**** Records shown
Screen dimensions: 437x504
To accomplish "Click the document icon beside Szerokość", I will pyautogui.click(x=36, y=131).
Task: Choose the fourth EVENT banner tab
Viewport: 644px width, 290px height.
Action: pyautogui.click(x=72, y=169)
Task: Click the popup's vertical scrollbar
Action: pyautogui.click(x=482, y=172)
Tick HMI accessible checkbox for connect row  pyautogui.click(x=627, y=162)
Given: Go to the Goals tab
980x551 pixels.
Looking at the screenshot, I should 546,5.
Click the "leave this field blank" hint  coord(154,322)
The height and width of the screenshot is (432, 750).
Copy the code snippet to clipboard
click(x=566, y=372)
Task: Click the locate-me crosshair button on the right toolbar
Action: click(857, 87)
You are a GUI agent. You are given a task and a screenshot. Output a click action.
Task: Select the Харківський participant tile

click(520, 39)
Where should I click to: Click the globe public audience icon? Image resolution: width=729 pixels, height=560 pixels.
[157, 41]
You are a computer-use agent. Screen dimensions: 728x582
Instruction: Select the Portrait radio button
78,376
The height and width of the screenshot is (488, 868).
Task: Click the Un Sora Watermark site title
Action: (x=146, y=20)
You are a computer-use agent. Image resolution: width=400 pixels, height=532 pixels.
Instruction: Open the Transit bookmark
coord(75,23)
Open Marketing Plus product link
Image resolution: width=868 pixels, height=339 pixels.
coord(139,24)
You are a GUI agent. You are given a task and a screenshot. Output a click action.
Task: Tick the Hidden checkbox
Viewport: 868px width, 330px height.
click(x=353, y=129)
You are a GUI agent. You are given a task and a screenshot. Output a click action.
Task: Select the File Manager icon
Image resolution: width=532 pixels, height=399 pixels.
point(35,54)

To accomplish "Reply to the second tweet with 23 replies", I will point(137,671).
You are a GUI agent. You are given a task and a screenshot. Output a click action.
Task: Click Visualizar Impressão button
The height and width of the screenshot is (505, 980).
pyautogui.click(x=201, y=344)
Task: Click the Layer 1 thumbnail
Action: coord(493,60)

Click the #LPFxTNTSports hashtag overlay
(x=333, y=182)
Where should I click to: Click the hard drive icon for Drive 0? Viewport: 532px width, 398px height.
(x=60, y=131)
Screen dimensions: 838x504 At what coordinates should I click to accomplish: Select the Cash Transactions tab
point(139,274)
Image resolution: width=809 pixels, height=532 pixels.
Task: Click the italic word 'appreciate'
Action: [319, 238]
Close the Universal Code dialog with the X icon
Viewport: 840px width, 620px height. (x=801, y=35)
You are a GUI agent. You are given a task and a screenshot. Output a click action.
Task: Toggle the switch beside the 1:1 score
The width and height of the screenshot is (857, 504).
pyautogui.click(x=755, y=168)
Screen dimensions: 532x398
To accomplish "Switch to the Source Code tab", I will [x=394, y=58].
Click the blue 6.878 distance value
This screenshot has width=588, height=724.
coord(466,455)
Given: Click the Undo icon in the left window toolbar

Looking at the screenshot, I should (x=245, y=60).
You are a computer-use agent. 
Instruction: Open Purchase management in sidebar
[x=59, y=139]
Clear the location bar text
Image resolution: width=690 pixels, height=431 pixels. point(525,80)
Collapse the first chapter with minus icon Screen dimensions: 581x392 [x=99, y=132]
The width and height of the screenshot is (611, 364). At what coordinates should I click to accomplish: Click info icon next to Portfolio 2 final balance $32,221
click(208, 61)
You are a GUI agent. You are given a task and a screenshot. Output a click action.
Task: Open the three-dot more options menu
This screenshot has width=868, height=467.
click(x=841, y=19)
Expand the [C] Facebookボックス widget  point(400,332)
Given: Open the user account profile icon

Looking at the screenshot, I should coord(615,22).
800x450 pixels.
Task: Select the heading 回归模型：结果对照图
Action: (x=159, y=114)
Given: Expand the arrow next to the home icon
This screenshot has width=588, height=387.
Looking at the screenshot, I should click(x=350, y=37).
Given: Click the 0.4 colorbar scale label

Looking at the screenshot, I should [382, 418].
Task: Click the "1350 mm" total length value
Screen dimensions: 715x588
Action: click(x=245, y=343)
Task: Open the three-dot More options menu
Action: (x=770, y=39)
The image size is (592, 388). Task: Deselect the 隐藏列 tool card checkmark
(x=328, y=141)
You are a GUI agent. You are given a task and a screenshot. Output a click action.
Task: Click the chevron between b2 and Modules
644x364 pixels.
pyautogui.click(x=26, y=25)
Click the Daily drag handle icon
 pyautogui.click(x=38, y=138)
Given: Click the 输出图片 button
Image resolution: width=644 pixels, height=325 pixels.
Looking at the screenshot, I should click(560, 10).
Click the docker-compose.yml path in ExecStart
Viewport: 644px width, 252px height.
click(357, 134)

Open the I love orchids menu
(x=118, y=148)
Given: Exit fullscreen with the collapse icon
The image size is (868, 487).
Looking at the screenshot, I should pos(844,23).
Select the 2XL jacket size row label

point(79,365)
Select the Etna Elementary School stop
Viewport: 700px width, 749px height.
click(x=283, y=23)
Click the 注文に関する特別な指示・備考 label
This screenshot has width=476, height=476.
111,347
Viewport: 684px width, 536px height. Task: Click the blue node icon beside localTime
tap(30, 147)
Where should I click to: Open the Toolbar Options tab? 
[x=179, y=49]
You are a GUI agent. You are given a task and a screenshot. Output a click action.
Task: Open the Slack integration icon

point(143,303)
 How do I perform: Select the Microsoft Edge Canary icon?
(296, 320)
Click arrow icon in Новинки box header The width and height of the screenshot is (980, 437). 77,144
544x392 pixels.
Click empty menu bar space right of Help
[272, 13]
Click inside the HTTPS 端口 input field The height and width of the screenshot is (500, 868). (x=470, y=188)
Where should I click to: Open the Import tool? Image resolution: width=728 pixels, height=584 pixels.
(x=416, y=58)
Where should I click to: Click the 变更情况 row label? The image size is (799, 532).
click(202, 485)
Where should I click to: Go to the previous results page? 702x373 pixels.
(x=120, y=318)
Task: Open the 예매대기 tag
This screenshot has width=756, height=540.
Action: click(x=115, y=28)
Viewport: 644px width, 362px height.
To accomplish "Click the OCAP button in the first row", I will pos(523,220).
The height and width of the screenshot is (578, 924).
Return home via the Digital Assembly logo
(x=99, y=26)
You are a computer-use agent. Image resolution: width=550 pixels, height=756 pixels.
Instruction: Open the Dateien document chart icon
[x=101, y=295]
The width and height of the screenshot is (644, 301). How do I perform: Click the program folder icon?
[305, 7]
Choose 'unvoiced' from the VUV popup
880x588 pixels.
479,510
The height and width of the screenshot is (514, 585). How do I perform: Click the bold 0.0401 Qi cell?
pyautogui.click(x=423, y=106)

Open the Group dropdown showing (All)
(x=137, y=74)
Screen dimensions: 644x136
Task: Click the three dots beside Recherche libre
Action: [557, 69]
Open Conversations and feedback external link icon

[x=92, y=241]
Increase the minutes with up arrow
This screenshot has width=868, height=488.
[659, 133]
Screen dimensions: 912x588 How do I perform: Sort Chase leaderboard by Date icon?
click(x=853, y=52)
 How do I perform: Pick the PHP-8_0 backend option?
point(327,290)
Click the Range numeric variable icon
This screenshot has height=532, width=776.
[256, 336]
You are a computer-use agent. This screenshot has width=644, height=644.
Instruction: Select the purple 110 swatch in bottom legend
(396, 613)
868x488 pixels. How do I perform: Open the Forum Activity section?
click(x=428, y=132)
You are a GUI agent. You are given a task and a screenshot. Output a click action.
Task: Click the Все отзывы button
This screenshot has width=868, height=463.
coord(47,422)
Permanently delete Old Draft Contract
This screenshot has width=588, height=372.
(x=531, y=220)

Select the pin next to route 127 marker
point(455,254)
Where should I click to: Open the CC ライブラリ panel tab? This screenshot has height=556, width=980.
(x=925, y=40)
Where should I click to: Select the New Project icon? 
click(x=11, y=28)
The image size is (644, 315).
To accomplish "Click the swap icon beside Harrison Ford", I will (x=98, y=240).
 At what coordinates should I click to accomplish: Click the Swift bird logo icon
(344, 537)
********
#### [Task to carry out]
Check each line of the data above for the word "field" and state how many lines contain it, with no other text.

#### [Written solution]
2